There are two main paths to get a food additive into a processed food: premarket approval and an exemption as a GRAS product. Let’s start with premarket approval by the FDA. This is required if the additive is not considered GRAS. A company must submit an application complete with all of the company’s research conducted on the supposed safety of the ingredient and why it should be allowed in the food supply. The FDA then reviews that information and typically signs off on the approval. The inmates are running the asylum. This doesn’t make any sense.
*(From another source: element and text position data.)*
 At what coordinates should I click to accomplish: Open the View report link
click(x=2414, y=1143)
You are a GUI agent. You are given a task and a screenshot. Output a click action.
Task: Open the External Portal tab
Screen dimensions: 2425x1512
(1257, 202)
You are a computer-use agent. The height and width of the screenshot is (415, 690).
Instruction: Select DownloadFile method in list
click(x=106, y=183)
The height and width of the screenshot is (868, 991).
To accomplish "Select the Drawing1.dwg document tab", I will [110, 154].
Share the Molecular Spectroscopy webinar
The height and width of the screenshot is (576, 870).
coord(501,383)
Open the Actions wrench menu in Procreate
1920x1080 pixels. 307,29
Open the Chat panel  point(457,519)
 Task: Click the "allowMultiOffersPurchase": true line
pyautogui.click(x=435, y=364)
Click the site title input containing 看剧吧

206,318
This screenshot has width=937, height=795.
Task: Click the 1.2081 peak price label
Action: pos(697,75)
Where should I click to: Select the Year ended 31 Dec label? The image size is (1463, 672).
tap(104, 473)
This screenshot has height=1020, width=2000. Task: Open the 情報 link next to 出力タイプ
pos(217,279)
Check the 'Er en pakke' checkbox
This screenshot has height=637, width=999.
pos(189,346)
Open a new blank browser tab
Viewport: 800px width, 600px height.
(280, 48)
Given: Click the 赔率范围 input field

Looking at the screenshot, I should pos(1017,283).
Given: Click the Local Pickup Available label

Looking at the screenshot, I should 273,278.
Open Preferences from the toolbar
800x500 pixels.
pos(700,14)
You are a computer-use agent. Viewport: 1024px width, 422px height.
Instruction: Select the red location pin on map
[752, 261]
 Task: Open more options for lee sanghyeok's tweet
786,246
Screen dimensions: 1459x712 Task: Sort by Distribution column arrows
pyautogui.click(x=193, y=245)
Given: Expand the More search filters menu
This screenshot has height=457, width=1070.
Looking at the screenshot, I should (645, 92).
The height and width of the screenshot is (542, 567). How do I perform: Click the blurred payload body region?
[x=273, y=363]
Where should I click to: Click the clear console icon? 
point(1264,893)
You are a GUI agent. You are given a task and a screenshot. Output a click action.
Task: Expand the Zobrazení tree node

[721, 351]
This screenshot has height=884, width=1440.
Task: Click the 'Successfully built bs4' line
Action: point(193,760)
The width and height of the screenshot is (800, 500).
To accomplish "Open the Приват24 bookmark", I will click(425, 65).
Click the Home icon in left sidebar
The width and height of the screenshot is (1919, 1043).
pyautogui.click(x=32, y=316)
The second path, GRAS, is even worse. GRAS means that a substance added to food is considered safe by experts, and so is exempted from the usual FDA food additive application process discussed above. Guess who determines if an additive is GRAS? That’s right, the company who is selling the ingredient. As disturbingly as that is, it’s only part of the story. The chemical company doesn’t even have to report the newly-dubbed GRAS ingredient to the FDA- there is only a voluntary notification program. You read it correctly. The FDA doesn’t know what these companies are self-approving and putting into the food supply. The FDA has virtually no authority over the additive process. Scary.
Even more nonsensical is once a company determines a food ingredient is safe, it “may market the substance, even if FDA finds that the notice does not provide a sufficient basis for a GRAS” according to the Government Accountability Office (GAO), which has been advocating for a significant overhaul of this process for many years.
So let’s summarize what we’ve learned so far. If a chemical company chooses to go the first route, premarket approval, it provides its own research as to the safety of the product. The FDA then reads the highly-suspect research and approves the additive. If a company goes the second route, they stamp their own approval on their new additive, don’t have to tell the FDA, and even if the FDA becomes aware of the ingredient and determines it is not safe, the company does not have to stop selling it. Are you comfortable with that? I assure you that I am not. The very foundation of our system is broken. These two processes need to be scrapped and replaced with something that puts public safety above the chemical industry’s bottom line.